Those are just examples of the things hiding under their beds and in their closets. The fear of change — whatever that means to the person doing the talking at any given moment — is in the air. That’s what happens when what used to be Election Day lasts two weeks: One day of uncertainty and anxiety has been stretched into many days.

The pols themselves have more at stake. They’re managing expectations from here to Nov. 6, when voting finally ends. They’re trying to build momentum if they have it, to turn it if they don’t.

That said, they also have more information than voters have. They know, day by day, who has voted and who hasn’t (the fact that you voted is a public record; the way that you voted is not). That tells them who still needs to be urged to vote and whom they can leave alone. It hints — loosely — at how things might be going so far: how many of the voters are first-timers; how many of them usually only vote in presidential years; how many voted in the Democratic and Republican primaries in this and other years.

On that last point, Republican consultant Derek Ryan looked at the first day’s voting in the state’s largest counties and found 36.1 percent of the votes were cast by Republican primary voters; 33.8 percent were cast by Democratic primary voters. People with no previous voting history made up 6.4 percent of that one-day vote.

But the data don’t show the pros how many people voted straight tickets — pulling the lever for all of the Democrats or all of the Republicans. It doesn’t tell them how many of us voted in one race and stopped there, how many voted all the way to the end of the ballot (Harris County’s prints out to three three-column pages in tiny type).

Certainty, if there is any to be had, belongs to the big dogs at the top of the ballot. Those candidates drive public interest — just look at this year’s U.S. Senate race, or the presidential race two years ago, or the race for governor two years before that.

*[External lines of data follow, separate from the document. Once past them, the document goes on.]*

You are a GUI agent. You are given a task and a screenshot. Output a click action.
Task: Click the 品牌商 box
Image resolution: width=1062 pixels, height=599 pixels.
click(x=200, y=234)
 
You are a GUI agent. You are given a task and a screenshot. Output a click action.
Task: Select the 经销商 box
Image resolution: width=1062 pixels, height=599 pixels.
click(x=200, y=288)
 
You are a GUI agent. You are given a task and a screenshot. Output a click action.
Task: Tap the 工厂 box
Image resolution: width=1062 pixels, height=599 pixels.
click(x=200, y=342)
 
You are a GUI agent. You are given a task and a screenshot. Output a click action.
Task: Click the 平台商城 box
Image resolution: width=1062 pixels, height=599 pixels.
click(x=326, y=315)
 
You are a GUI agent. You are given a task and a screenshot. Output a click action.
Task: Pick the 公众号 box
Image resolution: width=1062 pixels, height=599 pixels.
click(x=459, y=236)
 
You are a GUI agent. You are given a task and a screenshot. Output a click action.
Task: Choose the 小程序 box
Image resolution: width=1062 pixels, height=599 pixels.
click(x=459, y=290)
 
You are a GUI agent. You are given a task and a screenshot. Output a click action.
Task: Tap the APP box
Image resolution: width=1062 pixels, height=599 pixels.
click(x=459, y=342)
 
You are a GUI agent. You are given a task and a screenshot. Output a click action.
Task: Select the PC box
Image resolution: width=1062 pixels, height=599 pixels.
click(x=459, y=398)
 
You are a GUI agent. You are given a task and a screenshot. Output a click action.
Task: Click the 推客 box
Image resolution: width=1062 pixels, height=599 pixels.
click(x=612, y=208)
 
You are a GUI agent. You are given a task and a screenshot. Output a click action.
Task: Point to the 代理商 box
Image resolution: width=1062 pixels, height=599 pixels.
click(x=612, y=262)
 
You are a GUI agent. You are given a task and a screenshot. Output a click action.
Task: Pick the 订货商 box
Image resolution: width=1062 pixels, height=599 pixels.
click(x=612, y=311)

It is those other items — on the bulleted list above and items like those not mentioned here — that keep the campaigns anxious.

The first day of early voting bloomed, with some of the state’s biggest counties reporting huge turnouts. It’s too early to know whether that means more people will vote or whether people who would have voted later in past elections decided this time to vote on Monday and get it over with.

Either answer could make a candidate nervous.

President Trump has had a pretty good batting average on his political visits to places where Republicans are in trouble. Was his Monday stop in Houston a boon to Republicans or a burden?

Something to fret over.

How does the latest immigration story play out? The government’s separations of minors from their families earlier this year split Republican voters; Trump quickly rescinded the orders for zero-tolerance enforcement at the border. Does the northbound caravan — and its timing — play into voters’ decisions this year? And for which side?

That could keep a political consultant awake at night.

Here’s a big one: Are voters going to act the way they usually act? Will the number of voters swell, drop or stay about where it’s been? Are they mad? Who are they happy with? Have demographics changed? Is there a blue wave or a red seawall or some of each?

That’s why they’re worried: Their jobs depend on it.